Reflections on Conformal Spectra

TL;DR

This paper explores approximate reflection symmetries in conformal field theory spectra using modular invariance and crossing symmetry, leading to universal bounds on spectra and OPE coefficients in various dimensions.

Contribution

It introduces new approximate reflection symmetries in conformal spectra and derives universal bounds on spectra and operator coefficients using these symmetries.

Findings

Identifies approximate reflection symmetries in 2D and higher dimensions.

Derives universal upper bounds on spectra and OPE coefficients.

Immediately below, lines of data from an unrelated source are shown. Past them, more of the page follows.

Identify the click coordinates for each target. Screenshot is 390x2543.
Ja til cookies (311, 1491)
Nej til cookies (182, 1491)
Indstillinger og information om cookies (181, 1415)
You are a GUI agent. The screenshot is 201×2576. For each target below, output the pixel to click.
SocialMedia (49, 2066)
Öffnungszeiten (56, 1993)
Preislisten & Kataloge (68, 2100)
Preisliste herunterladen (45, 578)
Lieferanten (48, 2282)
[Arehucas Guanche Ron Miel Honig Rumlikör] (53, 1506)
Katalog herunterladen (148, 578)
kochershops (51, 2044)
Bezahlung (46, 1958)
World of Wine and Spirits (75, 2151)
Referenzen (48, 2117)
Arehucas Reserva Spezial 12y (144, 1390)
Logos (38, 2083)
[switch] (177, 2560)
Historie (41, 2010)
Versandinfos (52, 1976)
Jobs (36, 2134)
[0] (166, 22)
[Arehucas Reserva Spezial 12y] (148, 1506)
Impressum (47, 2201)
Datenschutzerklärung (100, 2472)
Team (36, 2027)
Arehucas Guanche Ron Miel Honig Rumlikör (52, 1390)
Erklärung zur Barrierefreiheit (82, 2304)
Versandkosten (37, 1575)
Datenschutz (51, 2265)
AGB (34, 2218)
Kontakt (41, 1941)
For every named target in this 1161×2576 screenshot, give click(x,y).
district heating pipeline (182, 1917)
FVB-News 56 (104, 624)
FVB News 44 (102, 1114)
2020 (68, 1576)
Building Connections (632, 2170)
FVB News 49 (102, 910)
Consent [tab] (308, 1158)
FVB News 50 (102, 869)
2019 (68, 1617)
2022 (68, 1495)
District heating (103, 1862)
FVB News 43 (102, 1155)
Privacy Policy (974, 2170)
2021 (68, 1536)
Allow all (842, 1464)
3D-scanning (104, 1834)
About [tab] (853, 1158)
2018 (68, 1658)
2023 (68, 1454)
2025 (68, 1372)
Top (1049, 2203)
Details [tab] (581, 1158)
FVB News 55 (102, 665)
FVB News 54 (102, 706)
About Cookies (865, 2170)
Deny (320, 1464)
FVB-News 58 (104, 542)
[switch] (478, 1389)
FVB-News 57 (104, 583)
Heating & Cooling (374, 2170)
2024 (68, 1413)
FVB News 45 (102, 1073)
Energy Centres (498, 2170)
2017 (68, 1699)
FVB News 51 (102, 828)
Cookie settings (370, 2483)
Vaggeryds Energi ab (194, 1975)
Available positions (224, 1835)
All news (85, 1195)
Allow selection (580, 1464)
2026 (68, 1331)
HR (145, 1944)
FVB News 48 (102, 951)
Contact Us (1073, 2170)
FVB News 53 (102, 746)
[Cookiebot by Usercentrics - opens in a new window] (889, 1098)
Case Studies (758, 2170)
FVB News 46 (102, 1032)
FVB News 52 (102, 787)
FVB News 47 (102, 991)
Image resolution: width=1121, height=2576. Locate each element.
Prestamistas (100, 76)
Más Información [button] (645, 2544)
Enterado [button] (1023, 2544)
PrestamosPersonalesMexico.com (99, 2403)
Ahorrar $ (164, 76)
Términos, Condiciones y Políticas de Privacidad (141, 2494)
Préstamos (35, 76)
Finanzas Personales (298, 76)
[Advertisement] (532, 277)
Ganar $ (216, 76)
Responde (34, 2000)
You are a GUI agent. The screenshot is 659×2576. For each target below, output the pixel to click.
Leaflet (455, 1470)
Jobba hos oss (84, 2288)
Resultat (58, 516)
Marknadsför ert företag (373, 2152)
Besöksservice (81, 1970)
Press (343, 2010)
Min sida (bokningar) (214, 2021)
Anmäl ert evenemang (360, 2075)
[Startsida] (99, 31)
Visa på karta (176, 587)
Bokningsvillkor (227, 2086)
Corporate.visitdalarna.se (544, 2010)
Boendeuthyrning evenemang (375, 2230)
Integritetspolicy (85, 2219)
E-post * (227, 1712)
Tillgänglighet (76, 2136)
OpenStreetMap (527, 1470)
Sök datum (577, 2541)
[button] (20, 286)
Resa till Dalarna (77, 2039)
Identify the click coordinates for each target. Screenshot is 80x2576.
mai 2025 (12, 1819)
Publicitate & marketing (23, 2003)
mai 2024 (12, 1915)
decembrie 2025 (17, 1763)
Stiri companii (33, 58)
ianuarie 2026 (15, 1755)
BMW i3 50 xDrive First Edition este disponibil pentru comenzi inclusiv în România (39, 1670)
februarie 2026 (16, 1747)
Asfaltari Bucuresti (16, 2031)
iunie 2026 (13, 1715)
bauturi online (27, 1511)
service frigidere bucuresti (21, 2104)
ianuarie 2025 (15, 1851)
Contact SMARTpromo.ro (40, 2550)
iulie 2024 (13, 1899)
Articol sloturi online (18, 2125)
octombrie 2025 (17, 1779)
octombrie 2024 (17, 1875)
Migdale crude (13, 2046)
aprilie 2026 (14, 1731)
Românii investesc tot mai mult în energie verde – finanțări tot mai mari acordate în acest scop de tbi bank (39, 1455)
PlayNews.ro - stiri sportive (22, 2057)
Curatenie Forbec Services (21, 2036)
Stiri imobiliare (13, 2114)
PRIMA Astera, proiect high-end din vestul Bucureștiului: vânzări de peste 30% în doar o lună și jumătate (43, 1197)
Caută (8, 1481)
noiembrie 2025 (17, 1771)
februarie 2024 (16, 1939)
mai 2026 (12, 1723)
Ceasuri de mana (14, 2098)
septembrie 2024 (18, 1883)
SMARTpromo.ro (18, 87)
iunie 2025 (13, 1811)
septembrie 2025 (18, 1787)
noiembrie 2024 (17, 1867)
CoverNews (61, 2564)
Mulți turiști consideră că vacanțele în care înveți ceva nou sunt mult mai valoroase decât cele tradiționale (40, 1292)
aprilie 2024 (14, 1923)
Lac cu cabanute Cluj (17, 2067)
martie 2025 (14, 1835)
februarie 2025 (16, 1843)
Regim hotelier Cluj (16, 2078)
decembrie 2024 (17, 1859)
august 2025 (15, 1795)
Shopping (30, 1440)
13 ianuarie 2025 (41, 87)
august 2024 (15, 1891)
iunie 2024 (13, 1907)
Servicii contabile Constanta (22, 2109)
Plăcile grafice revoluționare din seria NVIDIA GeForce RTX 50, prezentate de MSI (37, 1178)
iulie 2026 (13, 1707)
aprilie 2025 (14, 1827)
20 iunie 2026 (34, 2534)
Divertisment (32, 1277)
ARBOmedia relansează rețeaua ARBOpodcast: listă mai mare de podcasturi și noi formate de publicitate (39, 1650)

Discusses symmetry implications for the Cardy formula and light spectrum conditions.

Abstract

We use modular invariance and crossing symmetry of conformal field theory to reveal approximate reflection symmetries in the spectral decompositions of the partition function in two dimensions in the limit of large central charge and of the four-point function in any dimension in the limit of large scaling dimensions $\Delta_0$ of external operators. We use these symmetries to motivate universal upper bounds on the spectrum and the operator product expansion coefficients, which we then derive by independent techniques. Some of the bounds for four-point functions are valid for finite $\Delta_0$ as well as for large $\Delta_0$. We discuss a similar symmetry in a large spacetime dimension limit. Finally, we comment on the analogue of the Cardy formula and sparse light spectrum condition for the four-point function.